Fotografía de Isabel Mateos y Andrés Barberán
Los fielatos servían para cobrar la tasa municipal de consumo que debían pagar los productos que entraban en el pueblo. Los fielatos son locales que controlan la entrada de todos los productos que venga de fuera. Dice el diccionario: «Oficina instalada a la entrada de las poblaciones que recaudaba el antiguo impuesto de consumos». En Benalup se llaman «el punto». Los fielatos que tienen su origen en el siglo XIX en Casas Viejas redoblan sus funciones en la primera etapa del franquismo pues el control de la economía por parte del estado es total en los años cuarenta, años de autarquía y miseria. Los fielatos sirven para reprimir el estraperlo y cobrar la tasa municipal que debe satisfacer cualquier producto de consumo introducido en el núcleo urbano.

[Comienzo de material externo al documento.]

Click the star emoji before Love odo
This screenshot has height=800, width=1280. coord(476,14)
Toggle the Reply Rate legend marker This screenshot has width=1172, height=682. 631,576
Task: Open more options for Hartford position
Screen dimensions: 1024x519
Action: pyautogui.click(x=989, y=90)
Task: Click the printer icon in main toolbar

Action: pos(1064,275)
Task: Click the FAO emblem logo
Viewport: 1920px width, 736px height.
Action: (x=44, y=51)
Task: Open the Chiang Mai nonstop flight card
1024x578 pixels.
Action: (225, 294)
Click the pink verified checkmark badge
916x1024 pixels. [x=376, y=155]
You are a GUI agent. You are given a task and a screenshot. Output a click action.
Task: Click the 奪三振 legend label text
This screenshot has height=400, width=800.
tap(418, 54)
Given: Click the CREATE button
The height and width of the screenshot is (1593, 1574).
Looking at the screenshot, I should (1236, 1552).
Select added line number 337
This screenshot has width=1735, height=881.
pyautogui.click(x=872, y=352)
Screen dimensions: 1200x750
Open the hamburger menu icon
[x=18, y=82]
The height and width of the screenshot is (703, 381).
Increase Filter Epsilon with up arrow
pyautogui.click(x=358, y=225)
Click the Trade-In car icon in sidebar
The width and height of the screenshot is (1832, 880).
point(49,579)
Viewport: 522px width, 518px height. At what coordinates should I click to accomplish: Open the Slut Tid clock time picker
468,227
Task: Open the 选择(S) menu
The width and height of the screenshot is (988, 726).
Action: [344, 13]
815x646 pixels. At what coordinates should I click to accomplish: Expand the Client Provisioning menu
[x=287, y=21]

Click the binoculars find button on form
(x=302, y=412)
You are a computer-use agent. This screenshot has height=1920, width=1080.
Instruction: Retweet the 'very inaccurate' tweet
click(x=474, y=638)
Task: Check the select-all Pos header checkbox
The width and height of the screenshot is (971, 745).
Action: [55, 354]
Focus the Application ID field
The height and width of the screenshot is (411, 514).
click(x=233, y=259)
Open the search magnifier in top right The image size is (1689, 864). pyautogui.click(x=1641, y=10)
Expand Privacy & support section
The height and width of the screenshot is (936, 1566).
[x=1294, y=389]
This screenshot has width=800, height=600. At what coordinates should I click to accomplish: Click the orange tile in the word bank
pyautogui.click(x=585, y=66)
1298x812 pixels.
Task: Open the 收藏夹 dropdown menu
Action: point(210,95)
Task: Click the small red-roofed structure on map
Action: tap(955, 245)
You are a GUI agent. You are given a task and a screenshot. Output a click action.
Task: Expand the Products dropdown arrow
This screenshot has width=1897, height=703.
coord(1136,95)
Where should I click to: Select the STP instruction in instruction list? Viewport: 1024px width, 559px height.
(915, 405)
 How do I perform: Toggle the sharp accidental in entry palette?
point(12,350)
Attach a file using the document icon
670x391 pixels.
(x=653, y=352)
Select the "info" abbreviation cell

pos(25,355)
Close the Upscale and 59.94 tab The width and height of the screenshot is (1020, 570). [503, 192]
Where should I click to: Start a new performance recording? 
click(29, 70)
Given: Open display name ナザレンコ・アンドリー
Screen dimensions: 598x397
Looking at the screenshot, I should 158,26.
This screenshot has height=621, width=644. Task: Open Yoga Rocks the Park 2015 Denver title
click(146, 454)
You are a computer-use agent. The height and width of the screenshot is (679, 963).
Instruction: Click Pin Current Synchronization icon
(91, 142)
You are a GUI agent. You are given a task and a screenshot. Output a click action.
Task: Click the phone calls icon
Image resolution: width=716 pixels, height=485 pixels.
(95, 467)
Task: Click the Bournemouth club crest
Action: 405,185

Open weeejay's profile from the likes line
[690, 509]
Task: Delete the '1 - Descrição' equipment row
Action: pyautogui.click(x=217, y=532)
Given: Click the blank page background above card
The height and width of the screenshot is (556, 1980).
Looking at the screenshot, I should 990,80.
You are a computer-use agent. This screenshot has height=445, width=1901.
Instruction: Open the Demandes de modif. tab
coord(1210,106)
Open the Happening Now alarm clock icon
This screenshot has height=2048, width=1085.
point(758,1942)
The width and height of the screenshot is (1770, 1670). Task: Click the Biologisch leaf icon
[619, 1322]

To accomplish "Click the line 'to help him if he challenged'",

Estado anterior a la rehabilitación. Obra de reforma realizada en 1945


En Benalup había dos, el del Tesorillo (donde las mujeres que venían de la sierra se bajaban de las bestias) y otro frente al colegio público Padre Muriel. El primero lo rehabilitó el ayuntamiento en 2017; el segundo se reformó por completo y no se conserva de él huella alguna. Dice Juan Manuel Gutiérrez Vidal :” En aquel entonces era un sitio donde los chiquillos lo frecuentábamos muchos por lo menos el del Tesorillo. Los consumistas como tenían mucho tiempo libre se dedicaban a hacer manualidades y las vendían. Por ejemplo reores, cestas, sopladores, pinceles, escobas ,perchas, lazos y se llamaban Pepe Guillén, José Alcántara, Carrasco y Diego el celador. Estos señores unas veces estaban en el Tesorillo y otras veces en el Ayuntamiento viejo o en la esquina del bar la Peña. Iban rotando los turnos. El otro fielato lo único que te puedo decir de él es que estaba donde ahora está el colegio Padre Muriel”
Antiguo fielato de la calle Medina sometido a obras de reforma.


Las viviendas, y en concreto las puertas, como elementos «vivos», sufren los lógicos procesos de envejecimiento. Para revitalizarlos se practican dos tipos de operaciones urbanísticas: renovación y rehabilitación; la primera tiene, frecuentemente, consecuencias perniciosas para el patrimonio. En la actualidad se está imponiendo la rehabilitación, que significa adecentar y conservar el máximo de esencia; lo que el ayuntamiento hizo con el antiguo fielato. La rehabilitación es una opción que hay que tener en cuenta a corto y medio plazo para afrontar el grave problema de deterioro que sufre el centro histórico. 
Foto Jerome R. Mintz


Parece que hay consenso generalizado ante que la rehabilitación es mejor opción que la reforma. La actuación que llevo a cabo el Ayuntamiento en 2017 con el fielato (cuya última reforma se realizó en 1944) parece que es la correcta. Lo que ya no hay tanto unanimidad es cuando el inmobiliario a rehabilitar es de propiedad privada como ocurre en la mayoría de las puertas del casco antiguo de esta exposición. Hasta que punto los poderes públicos pueden obligar a los propietarios a cuidar o rehabilitar una propiedad privada pero que afecta al interés colectivo, tanto a nivel de patrimonio cultural como económico, es una cuestión polémica. Por ello parece interesante que observemos las actuaciones que han llevado las instituciones públicas en otros cascos antiguos, sobre todo en los del entorno como Medina o Cádiz y los resultados obtenidos.  
Plano de reformas en el fielato. 1945.


Parece claro que la última crisis de la construcción de la que acabamos de salir nos debió habernos enseñado que la especulación no puede convertir a la ciudad en un instrumento para ganar dinero fácil y rápido, sino que esta es el lugar donde se desarrolla una convivencia diaria que debe estar sujeta a una reglas de juego claras y precisas. A finales de los ochenta se impuso el concepto de rehabilitación integrada que contemplaba entre otros elementos la posibilidad de “incitar y obligar a la propiedad privada a la realización de los oportunos proyectos de mejora y mantenimiento del parque inmobiliario adquiriendo, permutando, compensando o expropiando viviendas y solares cuyos propietarios se desentiendan reiteradamente de su conservación”. Me parece que este debate es más profundo y efectivo que el de la supuesta peatonalización del casco antiguo. Parece claro que no hay presente sin pasado y ese es el objetivo de esta serie sobre las puertas estudiando el origen de estos inmuebles. Por ello la rehabilitación integrada parte de la base de construir el futuro sobre el patrimonio heredado. Sea de titularidad pública o privada. Porque la historia nos puede enseñar que no es natural que unos muchos salgan perjudicados del beneficio de unos pocos.